A recent discovery dubbed Phoenix (CVE-2025-6202) shows that modern DDR5 memory modules—specifically those made by SK Hynix between 2021 and 2024—are more vulnerable than previously thought. Researchers from ETH Zürich and Google reverse-engineered the in-DRAM protections SK Hynix had built in and found gaps in the “Target Row Refresh” (TRR) mechanisms: certain refresh intervals were not sampled, allowing attackers to self-correct and synchronize memory hammering and trigger bit flips. In tests, Phoenix was able to bypass all known mitigations and gain root access on a standard desktop system in about 109 seconds under default settings. It also succeeded in stealing RSA-2048 keys from a co-located virtual machine and altering privilege boundaries via sudo. While the only temporary defense is increasing DRAM refresh rates (3× the normal rate, which carries performance penalties), the deeper conclusion is that future DRAM designs need stronger, more principled mitigations such as per-row activation counters to be secure.
Sources: ComSec.ethz.ch, Hacker News
Key Takeaways
– Existing Mitigations Are Not Enough: Standard protections like on-die ECC and advanced TRR schemes in SK Hynix DDR5 modules still leave blind spots that can be exploited by the Phoenix attack.
– Serious Real-World Impact: Attackers can escalate privileges, access sensitive keys (e.g. RSA-2048), or fully compromise systems in under two minutes using commodity hardware with default settings.

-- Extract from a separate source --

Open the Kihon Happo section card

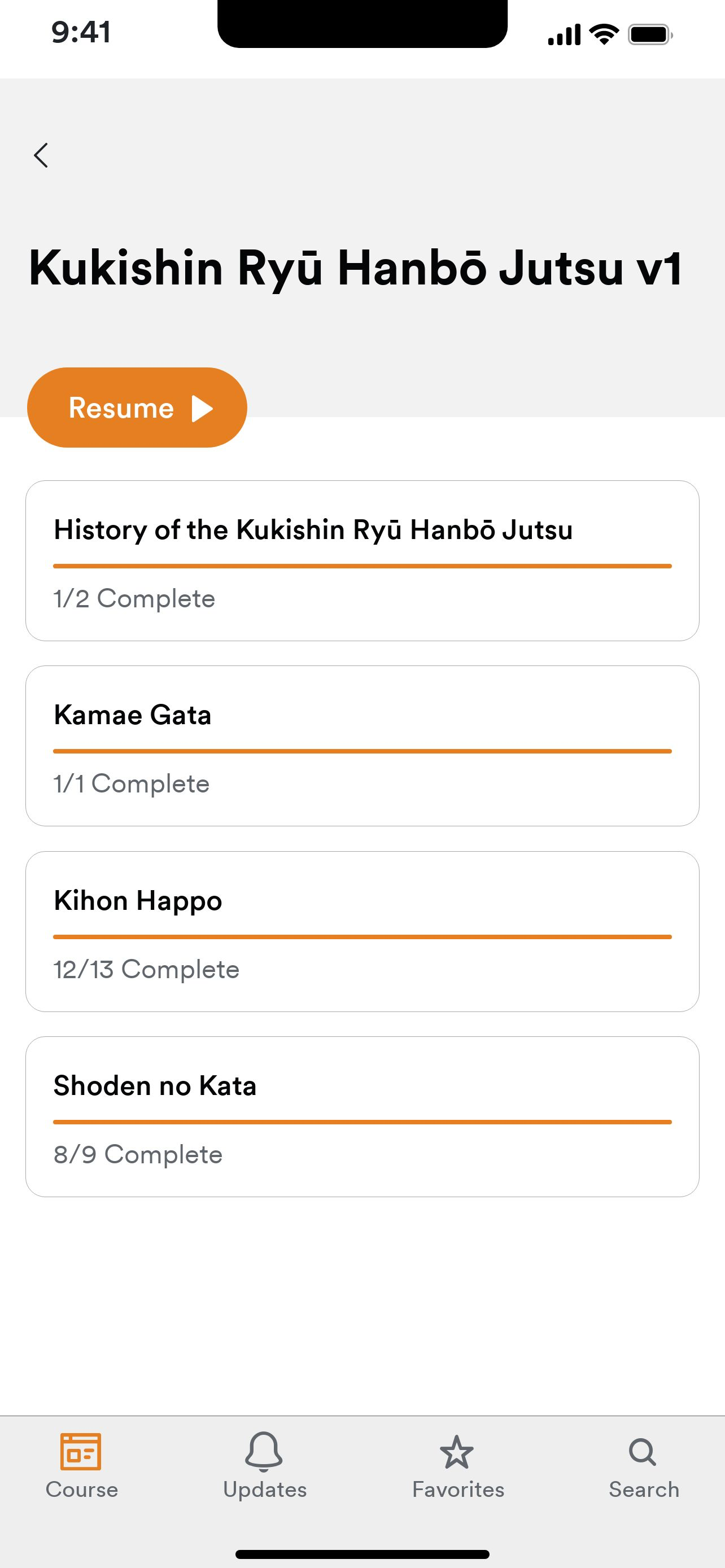[362, 931]
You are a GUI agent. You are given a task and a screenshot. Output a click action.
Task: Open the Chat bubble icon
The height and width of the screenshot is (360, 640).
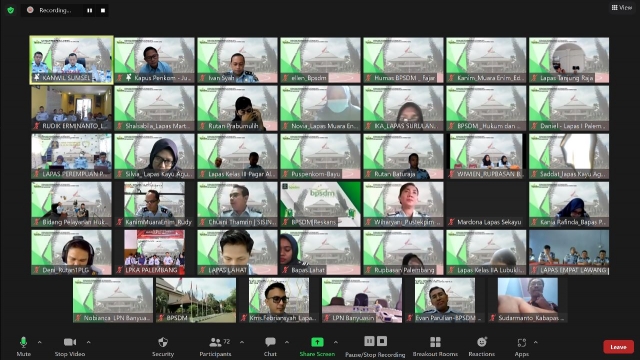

– Mitigations Trade Off Performance, and New Designs Needed: Increasing refresh rates helps mitigate Phoenix but with performance and stability costs. Long-term safety requires redesigning DRAM defenses (e.g. per-row activation counting) rather than relying on band-aid fixes.
In-Depth
The Phoenix discovery marks a troubling new chapter in hardware security vulnerabilities. For years, RowHammer has been a known threat: the ability to repeatedly access (or “hammer”) a row of DRAM cells to induce bit flips in adjacent rows has been demonstrated since 2014, mostly in DDR3 and DDR4 devices. Over time, vendors added mitigations—error-correcting code (ECC), Target Row Refresh (TRR), and other refresh rate adjustments—to make these attacks harder. Until recently, DDR5 was thought to be more resilient thanks to improved internal refresh management and denser protection schemes. But Phoenix reveals that the guardrails are not impermeable.
Researchers from ETH Zürich and Google systematically reverse-engineered the TRR mechanisms inside SK Hynix DDR5 modules and saw that while many intervals were protected, some refresh intervals were not sampled—those blind spots are where Phoenix finds its entry. The attack operates by keeping track of thousands of refresh operations. When a missed refresh interval (i.e. a gap in the protection coverage) is detected, the attack self-corrects and hammers at precisely the moments needed. Across their test pool—15 SK Hynix DDR5 DIMMs made between 2021 and 2024—they triggered bit flips in all of them. What’s worse, they didn’t just produce bit flips: they converted them into practical exploits, including root escalation in minutes under default settings, stealing RSA keys, and altering system binaries like sudo.
The implications are broad. For users and system builders, the short-term remedy is painful: increase refresh rates to triple standard rates. This makes Phoenix much harder to execute, but at a cost—higher power usage, possible instability, and performance drops. For chip manufacturers and the hardware security community, the Phoenix attack underlines that incremental mitigations are no substitute for robust design: mechanisms such as per-row activation counters that give strong guarantees of protection will likely become essential. As DRAM geometries shrink and modules pack more densely, electrical interference between memory cells will only become harder to manage; attacks like Phoenix may be a harbinger of more to come rather than an isolated anomaly. Maintaining trust in system memory security now depends on both software (firmware/BIOS updates) and hardware evolution.